Written task => Can you output the material below word for word, leaving out the pictures?

Material supplied =>
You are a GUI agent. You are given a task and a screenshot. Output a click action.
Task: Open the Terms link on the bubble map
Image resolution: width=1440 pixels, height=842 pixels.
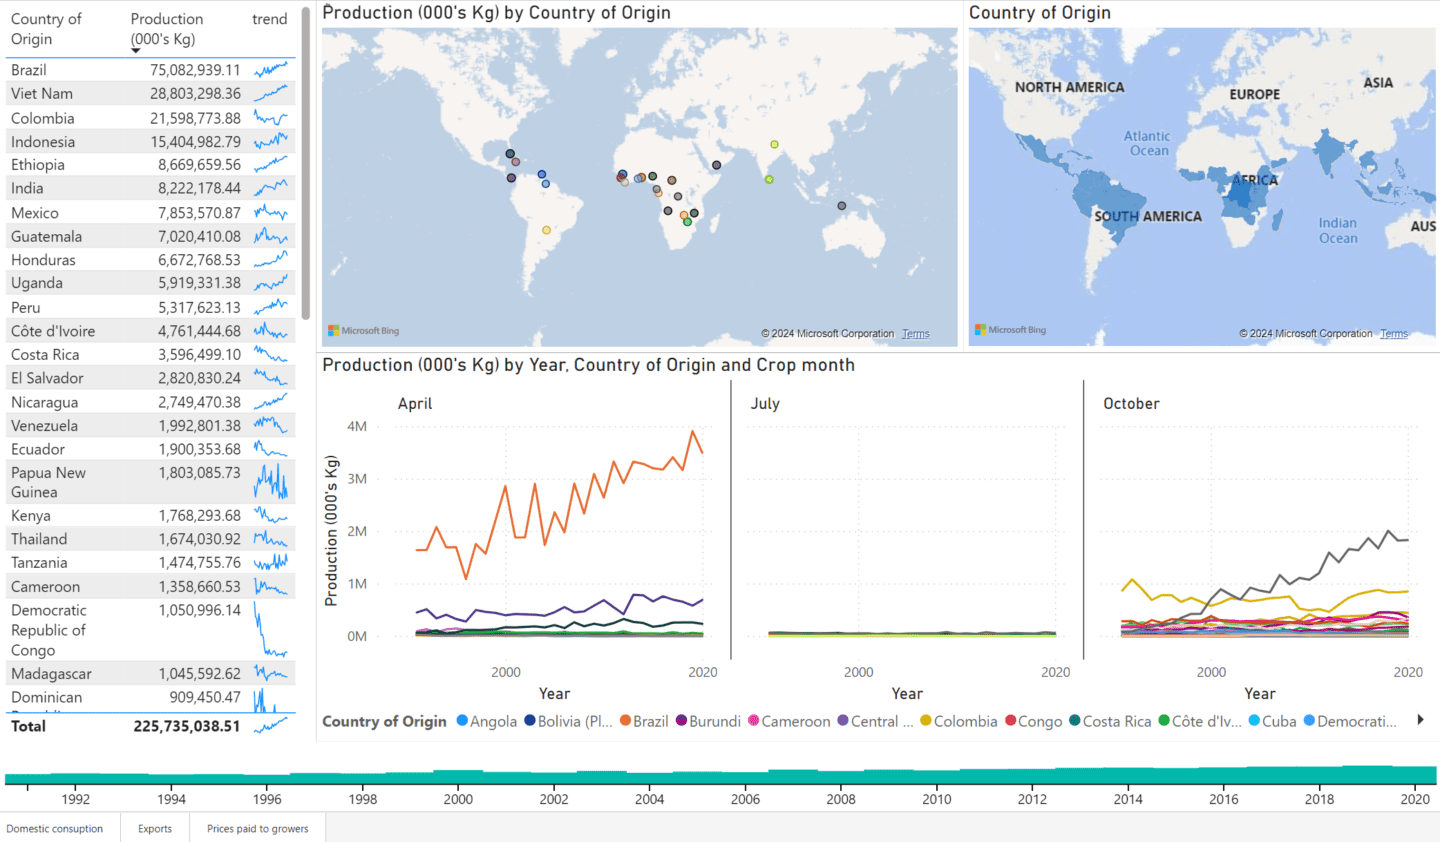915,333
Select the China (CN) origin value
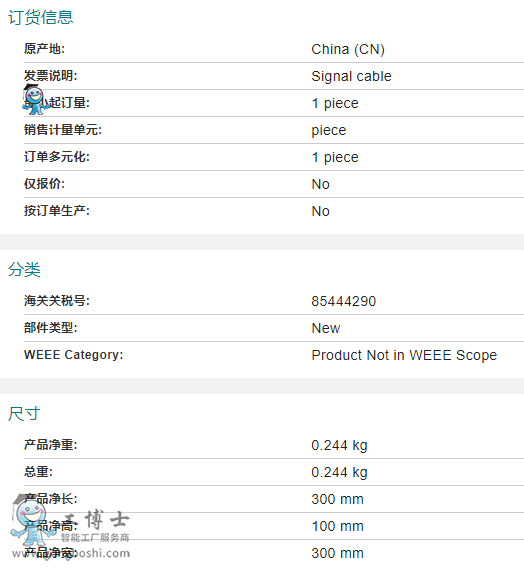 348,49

Solution below =>
You are a GUI agent. You are given a task and a screenshot. Output a click action.
Task: Open the Terms link on the bubble map
Image resolution: width=1440 pixels, height=842 pixels.
915,333
Select the China (CN) origin value
 348,49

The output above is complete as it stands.